5 Example Data Analysis

To show my skills working with basic datasets I have imported data from a C. elegans experiment and have made a few graphs based on this data. The dataset was provided by J. Louter (INT/ILC)

First thing is loading in some needed libraries and the data itself

library(readxl)
library(tidyverse)
library(here)
library(DT)

To import the data I used the “read_excel()” function in combination with the “here()” function. The read_excel function is used to import excel files to an object, this object can now be used to call the dataset. The here() function is used to assign the path to the file wich is imported, in this case the data is stored in the data folder.

I first looked at the data that was provided, there are 360 rows of data. In the next table the data is visible. This datatable is shown using the “datatable()” function, I set the option scrollx to true, because of this it is possible to scroll through all the data.
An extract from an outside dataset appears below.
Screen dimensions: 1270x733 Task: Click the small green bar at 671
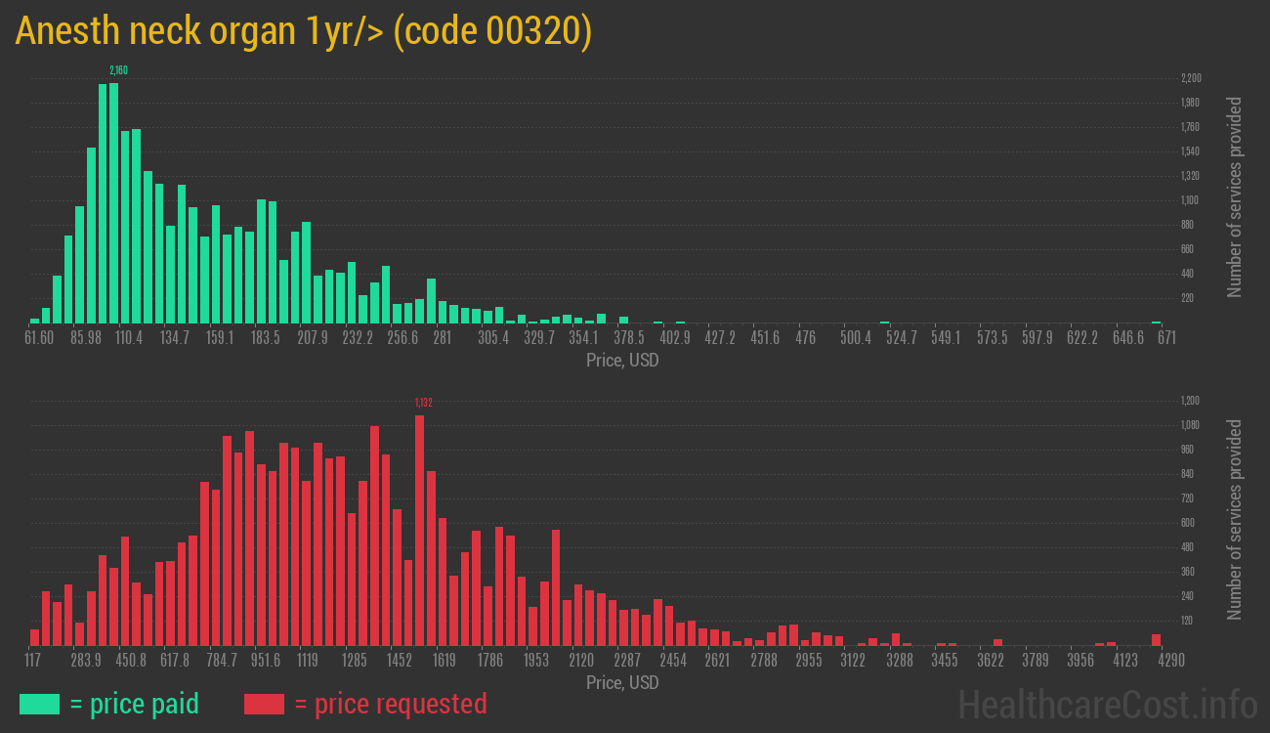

I also made a table showing some descriptive statistics of the data using the summarise function.

With the help of this table I made a bar graph for better visualisation of the descriptive statistics

# load the data in a datatable
datatable(data, options = list(scrollx=TRUE))
# summarise some descripte statistics
data_summary <- data %>% group_by(compName) %>% summarise(mean = mean(RawData, na.rm = TRUE), sd = sd(RawData, na.rm = TRUE), minimum = min(RawData, na.rm = TRUE), maximum = max(RawData, na.rm = TRUE))

# here I loaded the data for visibility in the markdown file
datatable(data_summary) %>% formatRound(columns=c('mean', 'sd'), digits=2)
# plotting the descriptive statistics
data_summary %>% 
  ggplot(aes(x = compName, y = mean, fill = compName)) +
  geom_bar(stat = "identity") +
  theme_minimal() +
  geom_errorbar(aes(x = compName, ymin=mean-sd, ymax=mean+sd), width = 0.2) +
  labs(
    title = "average amount of offspring per substrate",
    y = "average ammount of offspring"
  )

After I imported the data I looked at which classes where assigned to the variables. Most variables where imported correctly. compConcentration was imported as a character but it was a number. So I changed the class to numeric using the “as.numeric()” command.
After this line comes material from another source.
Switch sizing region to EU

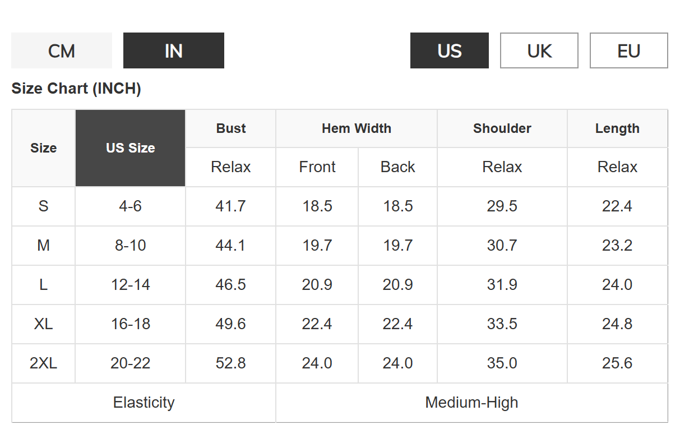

I plotted the data using ggplot, where I used the compConcentration as the x-axis and the amount of offspring as the y-axis.

#compConcentration in numeric veranderen
data$compConcentration <- as.numeric(data$compConcentration)

#grafiek maken
ggplot(data = data, aes(x = compConcentration, y = RawData)) +
  geom_point(aes(color = compName, 
                 shape = compName))+
  labs(title = "Number of offspring per concentration",
       y = "Number of offspring",
       x = "Concentration of compound") +
  theme_minimal()

Because I changed to compConcentration variable to numeric the x-axis data is readable, otherwise it would have been impossible to read because there would be a lot of text clutter on the x-axis.

But the data is still not easy to analyse, because of this I have normalized the data in the following command with a log10 transformation. I also added some geom_jitter to make sure that the data does not overlap.

#compConcentration in numeric veranderen
data$compConcentration <- as.numeric(data$compConcentration)

#grafiek maken
ggplot(data = data, aes(x = log10(compConcentration), y = RawData)) +
  geom_jitter(aes(color = compName, shape = compName),width = 0.08)+
  labs(title = "Number of offspring per concentration",
       y = "Number of offspring",
       x = "log10 Concentration of compound") +
  theme_minimal()

This graph is a bit easier to read, when looking at the data it seems that on a higher concentration of 2,6-diisopropylnapthalene the C. elegans gets a lesser amount of offspring.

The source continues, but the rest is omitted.